Bug 2 — Wrong Map Key for Device Lookup (nvlib.go)
Location: Same HAMiCoreSupport block in nvlib.go, line 257
gpuInfo is a *GpuInfo whose CanonicalName() returns "gpu-" (e.g. "gpu-0"). After wrapping via wrapHAMiCoreGpu(), the device becomes a HAMiGpuInfo whose CanonicalName() returns "hami-gpu-" (e.g. "hami-gpu-0"). The original code stores the device under the pre-wrap key "gpu-0", but the Kubernetes scheduler allocates the device by its post-wrap name "hami-gpu-0" in the ResourceClaim.
Consequence:
When kubelet calls NodePrepareResources to prepare a ResourceClaim, the driver looks up s.allocatable["hami-gpu-0"] and finds nothing, because the actual entry is stored under "gpu-0". The driver returns the error:
prepare devices failed: requested device is not allocatable: hami-gpu-0
The Pod stays in ContainerCreating indefinitely. Even if Bug 1 were fixed alone (devices do appear in the ResourceSlice and a workload gets scheduled), the Pod would still fail to start because NodePrepareResources cannot resolve the device name.
Bug 3 — HAMiGpu Excluded from CDI Spec Cache Warmup (device_state.go)
Location: NewDeviceState() in device_state.go, lines 115–122
Root Cause:
wrapHAMiCoreGpu() explicitly sets parentDev.Gpu = nil and moves the GPU info into parentDev.HAMiGpu. The CDI cache warmup loop only checks dev.Gpu != nil, so it never collects UUIDs from HAMiGpu devices and the warmup runs with an empty UUID list.
Consequence:
The CDI spec cache is not pre-populated for any HAMi virtual GPU. The log always shows:
Warming up CDI device spec cache for GPUs []
At device preparation time, the CDI spec cache must be consulted to generate the correct CDI device edits (device file mounts, LD_PRELOAD injection, etc.). An empty cache means the CDI edits for the physical GPU (e.g. management.nvidia.com-gpu.yaml) are not looked up ahead of time.
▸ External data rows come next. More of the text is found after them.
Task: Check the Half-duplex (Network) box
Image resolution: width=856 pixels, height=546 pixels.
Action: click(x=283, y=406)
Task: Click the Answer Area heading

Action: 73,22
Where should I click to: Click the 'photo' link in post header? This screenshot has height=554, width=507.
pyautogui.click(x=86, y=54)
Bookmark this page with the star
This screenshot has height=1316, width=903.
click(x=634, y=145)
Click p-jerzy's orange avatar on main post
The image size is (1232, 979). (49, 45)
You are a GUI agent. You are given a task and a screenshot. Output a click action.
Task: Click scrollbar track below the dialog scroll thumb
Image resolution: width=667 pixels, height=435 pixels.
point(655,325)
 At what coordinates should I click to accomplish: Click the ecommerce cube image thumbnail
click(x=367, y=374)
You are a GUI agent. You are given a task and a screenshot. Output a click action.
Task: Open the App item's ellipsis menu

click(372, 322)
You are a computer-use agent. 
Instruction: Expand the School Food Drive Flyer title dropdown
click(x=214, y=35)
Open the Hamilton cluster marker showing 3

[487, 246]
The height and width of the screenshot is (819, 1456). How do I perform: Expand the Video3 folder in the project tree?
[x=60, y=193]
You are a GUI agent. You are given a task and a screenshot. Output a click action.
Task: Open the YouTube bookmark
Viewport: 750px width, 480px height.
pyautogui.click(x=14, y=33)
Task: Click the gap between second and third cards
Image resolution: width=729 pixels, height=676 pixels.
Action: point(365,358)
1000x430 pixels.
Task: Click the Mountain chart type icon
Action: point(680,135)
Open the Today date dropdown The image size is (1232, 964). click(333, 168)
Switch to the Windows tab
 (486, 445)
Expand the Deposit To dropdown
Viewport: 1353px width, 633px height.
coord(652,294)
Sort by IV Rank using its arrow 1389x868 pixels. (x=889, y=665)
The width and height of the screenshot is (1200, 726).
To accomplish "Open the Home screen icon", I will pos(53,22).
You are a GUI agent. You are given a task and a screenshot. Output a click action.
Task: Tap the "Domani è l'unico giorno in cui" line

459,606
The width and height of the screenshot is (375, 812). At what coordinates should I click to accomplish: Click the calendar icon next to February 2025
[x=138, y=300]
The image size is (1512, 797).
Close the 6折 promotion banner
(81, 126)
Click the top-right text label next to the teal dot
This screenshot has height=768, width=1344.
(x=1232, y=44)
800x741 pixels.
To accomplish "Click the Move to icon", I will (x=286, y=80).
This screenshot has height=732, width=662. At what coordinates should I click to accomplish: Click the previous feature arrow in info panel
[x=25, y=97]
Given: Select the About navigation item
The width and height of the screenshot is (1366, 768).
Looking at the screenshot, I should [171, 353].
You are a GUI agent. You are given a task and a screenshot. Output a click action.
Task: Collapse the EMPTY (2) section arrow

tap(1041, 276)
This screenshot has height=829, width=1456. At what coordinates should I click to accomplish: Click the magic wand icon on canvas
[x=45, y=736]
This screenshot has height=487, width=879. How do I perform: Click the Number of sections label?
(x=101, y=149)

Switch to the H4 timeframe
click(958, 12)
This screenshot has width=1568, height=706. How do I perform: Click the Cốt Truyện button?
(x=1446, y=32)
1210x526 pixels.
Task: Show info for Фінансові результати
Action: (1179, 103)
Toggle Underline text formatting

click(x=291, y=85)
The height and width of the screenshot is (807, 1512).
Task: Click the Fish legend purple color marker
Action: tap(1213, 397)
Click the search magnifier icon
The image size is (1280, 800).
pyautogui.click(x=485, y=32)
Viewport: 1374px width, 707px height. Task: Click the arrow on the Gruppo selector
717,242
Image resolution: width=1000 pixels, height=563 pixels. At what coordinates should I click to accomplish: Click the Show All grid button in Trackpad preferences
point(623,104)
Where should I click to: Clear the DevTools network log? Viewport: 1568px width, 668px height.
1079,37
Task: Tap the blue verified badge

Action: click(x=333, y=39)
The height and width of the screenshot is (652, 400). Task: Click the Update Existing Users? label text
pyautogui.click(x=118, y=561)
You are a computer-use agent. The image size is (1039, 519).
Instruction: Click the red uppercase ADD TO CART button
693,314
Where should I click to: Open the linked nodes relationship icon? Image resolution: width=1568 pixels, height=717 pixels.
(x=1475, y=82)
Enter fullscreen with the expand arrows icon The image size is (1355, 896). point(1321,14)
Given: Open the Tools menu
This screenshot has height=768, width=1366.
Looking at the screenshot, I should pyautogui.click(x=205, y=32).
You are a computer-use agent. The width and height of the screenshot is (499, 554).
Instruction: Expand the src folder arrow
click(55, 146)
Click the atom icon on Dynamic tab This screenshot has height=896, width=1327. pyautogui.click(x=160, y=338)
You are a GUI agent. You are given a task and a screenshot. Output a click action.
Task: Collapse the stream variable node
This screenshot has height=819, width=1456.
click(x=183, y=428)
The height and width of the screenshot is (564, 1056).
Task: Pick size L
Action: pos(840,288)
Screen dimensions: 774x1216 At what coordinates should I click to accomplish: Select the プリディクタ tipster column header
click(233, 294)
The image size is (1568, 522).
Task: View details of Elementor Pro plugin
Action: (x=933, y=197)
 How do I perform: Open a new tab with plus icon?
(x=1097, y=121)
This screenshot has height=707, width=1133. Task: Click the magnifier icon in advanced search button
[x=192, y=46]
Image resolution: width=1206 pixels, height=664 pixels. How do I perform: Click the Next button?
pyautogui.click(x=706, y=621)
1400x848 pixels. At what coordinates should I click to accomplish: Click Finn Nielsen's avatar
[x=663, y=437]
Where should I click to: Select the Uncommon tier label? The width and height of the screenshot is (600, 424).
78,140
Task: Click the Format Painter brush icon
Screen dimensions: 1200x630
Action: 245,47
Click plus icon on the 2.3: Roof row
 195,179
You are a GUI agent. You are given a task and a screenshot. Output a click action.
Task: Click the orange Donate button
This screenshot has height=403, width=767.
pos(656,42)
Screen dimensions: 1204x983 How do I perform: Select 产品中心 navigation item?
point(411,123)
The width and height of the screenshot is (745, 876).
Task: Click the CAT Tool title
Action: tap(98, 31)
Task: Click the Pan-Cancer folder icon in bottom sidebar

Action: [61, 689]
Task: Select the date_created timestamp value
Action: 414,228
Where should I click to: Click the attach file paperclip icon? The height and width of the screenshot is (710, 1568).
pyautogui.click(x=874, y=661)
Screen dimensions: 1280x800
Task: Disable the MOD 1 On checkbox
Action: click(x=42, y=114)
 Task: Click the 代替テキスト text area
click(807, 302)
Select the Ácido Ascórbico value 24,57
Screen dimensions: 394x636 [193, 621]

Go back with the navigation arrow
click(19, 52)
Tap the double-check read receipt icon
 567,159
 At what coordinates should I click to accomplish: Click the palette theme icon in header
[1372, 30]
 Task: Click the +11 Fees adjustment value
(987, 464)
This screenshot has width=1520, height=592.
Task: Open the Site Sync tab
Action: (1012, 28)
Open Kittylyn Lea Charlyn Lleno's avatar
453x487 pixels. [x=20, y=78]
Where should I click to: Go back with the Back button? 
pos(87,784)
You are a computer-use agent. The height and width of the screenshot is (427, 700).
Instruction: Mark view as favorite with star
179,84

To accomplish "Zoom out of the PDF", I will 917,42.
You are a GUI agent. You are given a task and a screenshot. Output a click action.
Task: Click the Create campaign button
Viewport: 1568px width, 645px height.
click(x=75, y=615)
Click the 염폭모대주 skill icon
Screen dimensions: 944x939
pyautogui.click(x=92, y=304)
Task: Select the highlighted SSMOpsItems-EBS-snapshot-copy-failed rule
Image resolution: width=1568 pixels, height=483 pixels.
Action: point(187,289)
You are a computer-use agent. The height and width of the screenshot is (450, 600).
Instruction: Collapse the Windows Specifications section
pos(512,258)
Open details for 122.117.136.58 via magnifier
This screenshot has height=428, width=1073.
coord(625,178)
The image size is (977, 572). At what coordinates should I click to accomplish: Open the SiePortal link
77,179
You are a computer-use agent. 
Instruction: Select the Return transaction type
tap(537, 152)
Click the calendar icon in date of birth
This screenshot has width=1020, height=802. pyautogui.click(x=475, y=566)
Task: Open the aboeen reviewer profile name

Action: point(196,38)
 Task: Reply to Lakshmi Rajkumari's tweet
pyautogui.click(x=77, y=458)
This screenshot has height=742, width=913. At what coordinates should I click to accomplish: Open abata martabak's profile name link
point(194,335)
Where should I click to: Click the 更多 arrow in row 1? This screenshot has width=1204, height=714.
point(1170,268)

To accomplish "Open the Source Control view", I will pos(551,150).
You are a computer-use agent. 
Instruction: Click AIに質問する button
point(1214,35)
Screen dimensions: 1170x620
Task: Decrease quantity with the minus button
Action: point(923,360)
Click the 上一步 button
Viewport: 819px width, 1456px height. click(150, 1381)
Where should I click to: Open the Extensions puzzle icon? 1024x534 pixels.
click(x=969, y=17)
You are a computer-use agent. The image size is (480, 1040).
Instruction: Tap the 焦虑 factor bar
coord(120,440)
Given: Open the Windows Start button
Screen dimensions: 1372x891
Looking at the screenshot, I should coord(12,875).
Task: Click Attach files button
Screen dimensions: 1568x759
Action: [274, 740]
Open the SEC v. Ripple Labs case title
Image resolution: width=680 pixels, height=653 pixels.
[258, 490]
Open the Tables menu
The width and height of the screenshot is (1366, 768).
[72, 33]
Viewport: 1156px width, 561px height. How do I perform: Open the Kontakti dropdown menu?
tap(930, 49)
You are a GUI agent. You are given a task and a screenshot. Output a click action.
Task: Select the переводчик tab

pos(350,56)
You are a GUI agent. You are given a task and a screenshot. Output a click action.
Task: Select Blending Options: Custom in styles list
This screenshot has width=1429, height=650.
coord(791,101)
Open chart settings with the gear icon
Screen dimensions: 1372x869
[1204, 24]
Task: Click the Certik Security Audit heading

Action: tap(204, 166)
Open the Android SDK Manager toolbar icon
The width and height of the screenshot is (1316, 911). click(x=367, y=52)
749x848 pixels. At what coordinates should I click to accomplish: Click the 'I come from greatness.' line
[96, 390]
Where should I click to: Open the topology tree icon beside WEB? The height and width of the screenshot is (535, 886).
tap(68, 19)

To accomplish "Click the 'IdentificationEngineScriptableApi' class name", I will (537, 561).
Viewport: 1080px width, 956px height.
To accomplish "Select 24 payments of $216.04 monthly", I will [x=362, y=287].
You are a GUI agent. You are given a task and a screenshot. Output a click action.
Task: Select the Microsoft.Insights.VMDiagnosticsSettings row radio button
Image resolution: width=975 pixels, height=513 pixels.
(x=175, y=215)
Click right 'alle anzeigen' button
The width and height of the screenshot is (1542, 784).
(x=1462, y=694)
In practice, the driver falls back to the HAMi-specific GetCDIContainerEdits path in hami_core.go for the libvgpu.so injection, so this bug does not cause an outright failure on its own — but it creates unnecessary latency on the first preparation of each device and removes a safety net that would catch CDI spec errors early at startup rather than at pod creation time.